Block-diagonal-bordered sparse matrix algorithms require modifications to the normal preprocessing phase described in numerous papers on parallel Choleski factorization [14,15,16,20,37,38,39,40,41,45]. Each of the numerous papers referenced above use the paradigm to order the sparse matrix and then perform symbolic factorization in order to determine the locations of all fillin values so that static data structures can be utilized for maximum efficiency when performing numerical factorization.

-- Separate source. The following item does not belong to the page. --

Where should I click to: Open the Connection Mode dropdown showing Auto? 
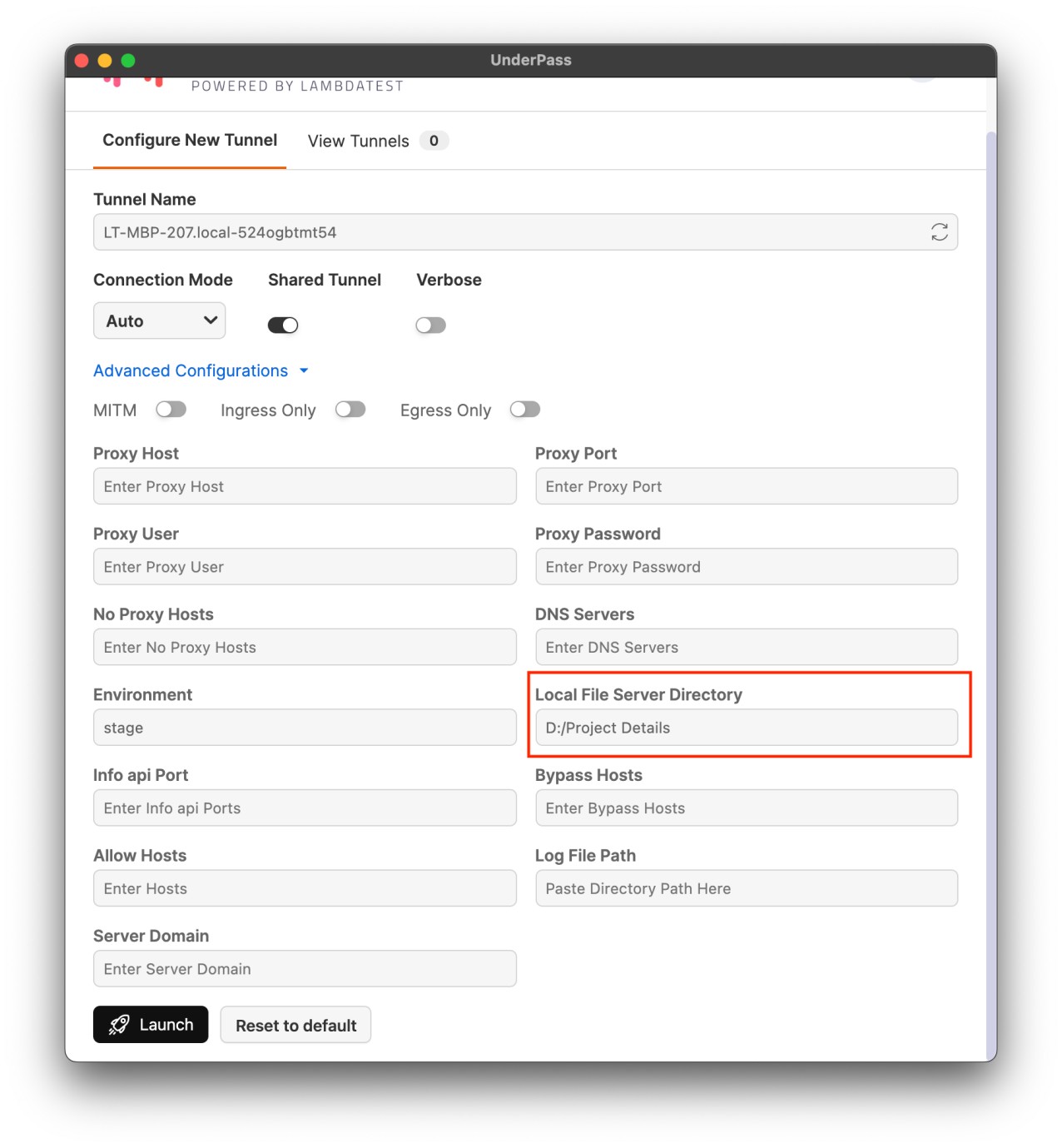[160, 321]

We modify this commonly used sparse matrix preprocessing phase to include an explicit load balancing step coupled to the ordering step so that the workload is uniformly distributed throughout a distributed-memory multi-processor and parallel algorithms make efficient use of the computational resources.
Parallel block-diagonal-bordered sparse linear solvers offer the potential for regularity often absent from other parallel sparse solvers [23,24,25,27]. Our research into specialized matrix ordering techniques has shown that it is possible to order actual power system matrices readily into block-diagonal-bordered form, and load-balancing is sufficiently effective that relative speedups greater than ten have been observed in empirical performance measurements for 32 processors on a Thinking Machines CM-5 multi-processor.
In addition to the promising speedup encountered for only the parallel direct linear solver, other dimensions exist in electrical power system applications that can be exploited to efficiently make use of multi-processors with greater than 32 processors. We believe that this research also has utility for other irregular sparse matrix applications where the data is hierarchical, very sparse, and irregular. Other sources of hierarchical matrices exist, for example, electrical circuits, that have the potential for larger numbers of equations than power system matrices.